● AIM OF THE EXERCISE
What should be copied is the stretch of entries below from the line with "Where should I" up to and including the line with "This screenshot has height=800, width=1280.", exactly and without images.

START EXERCISE INPUT

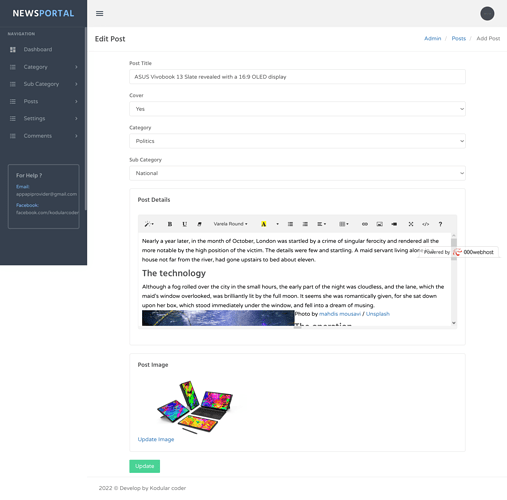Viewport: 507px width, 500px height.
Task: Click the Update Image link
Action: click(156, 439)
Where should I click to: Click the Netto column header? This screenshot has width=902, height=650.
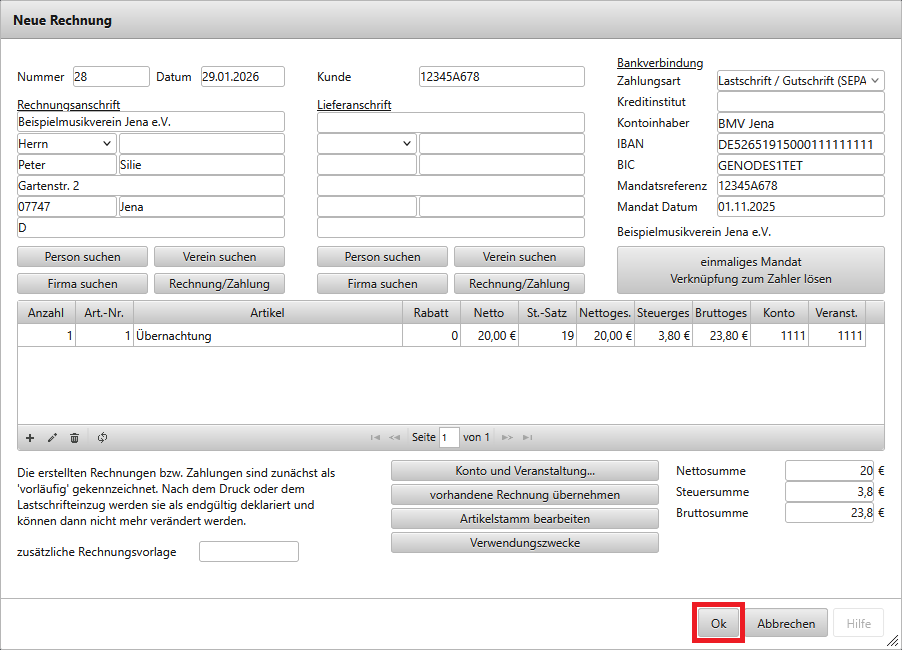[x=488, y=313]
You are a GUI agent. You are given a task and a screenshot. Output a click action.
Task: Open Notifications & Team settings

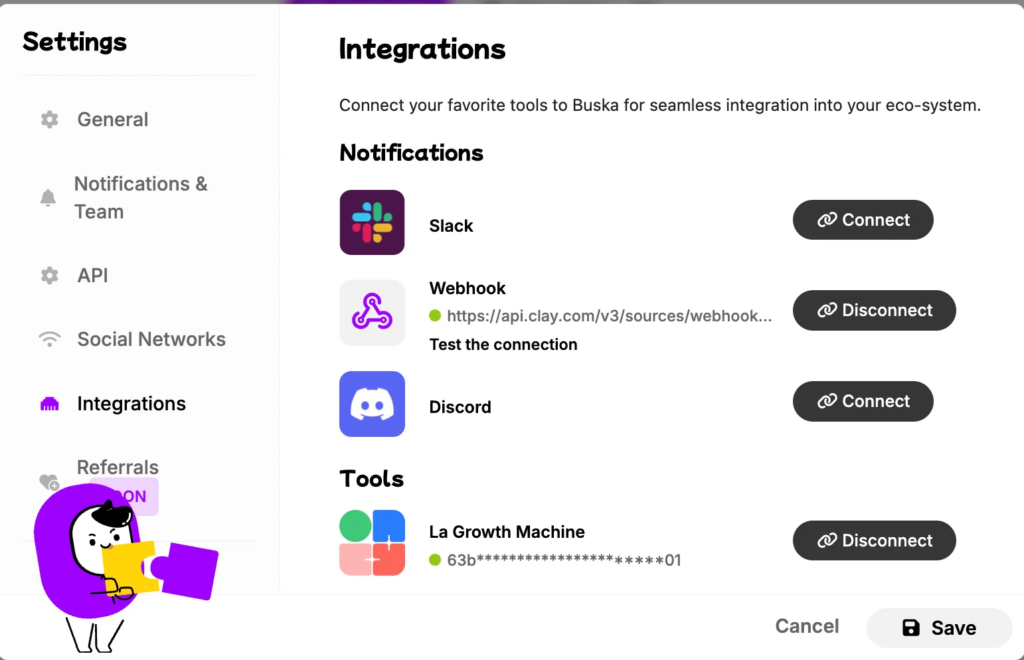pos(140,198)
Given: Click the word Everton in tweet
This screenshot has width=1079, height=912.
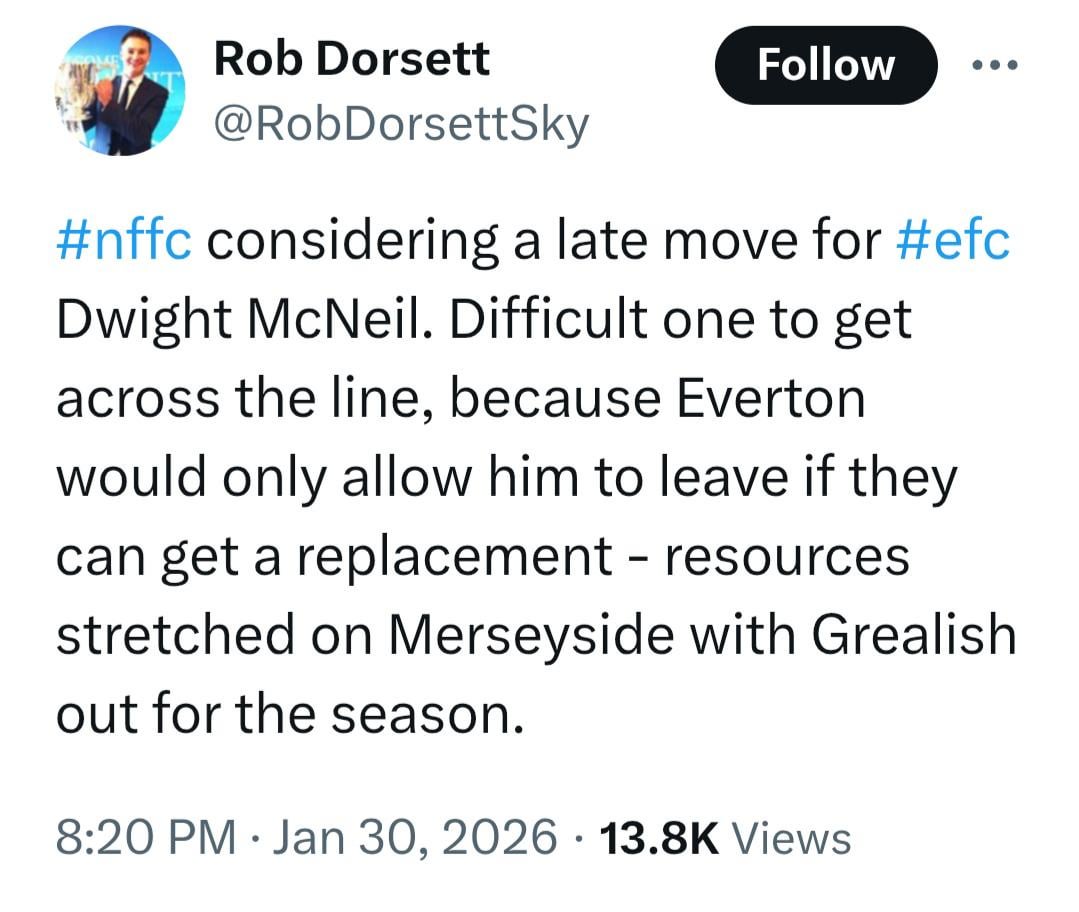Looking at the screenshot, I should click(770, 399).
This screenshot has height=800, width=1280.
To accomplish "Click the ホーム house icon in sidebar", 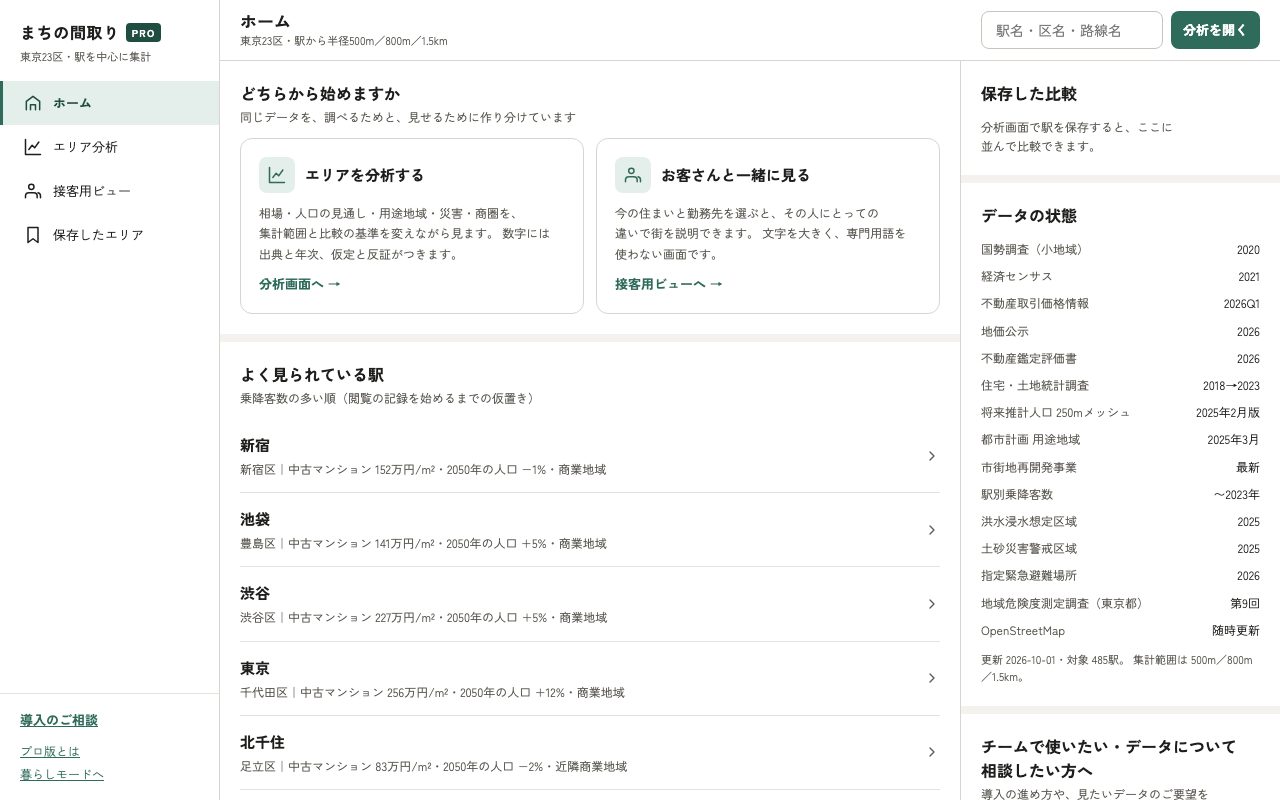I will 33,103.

END EXERCISE INPUT

● TASK OUTPUT
Where should I click to: Click the Netto column header? This screenshot has width=902, height=650.
[x=488, y=313]
You are a GUI agent. You are given a task and a screenshot. Output a click action.
Task: Open Notifications & Team settings

pos(140,198)
Given: Click the word Everton in tweet
This screenshot has width=1079, height=912.
Looking at the screenshot, I should click(770, 399).
This screenshot has height=800, width=1280.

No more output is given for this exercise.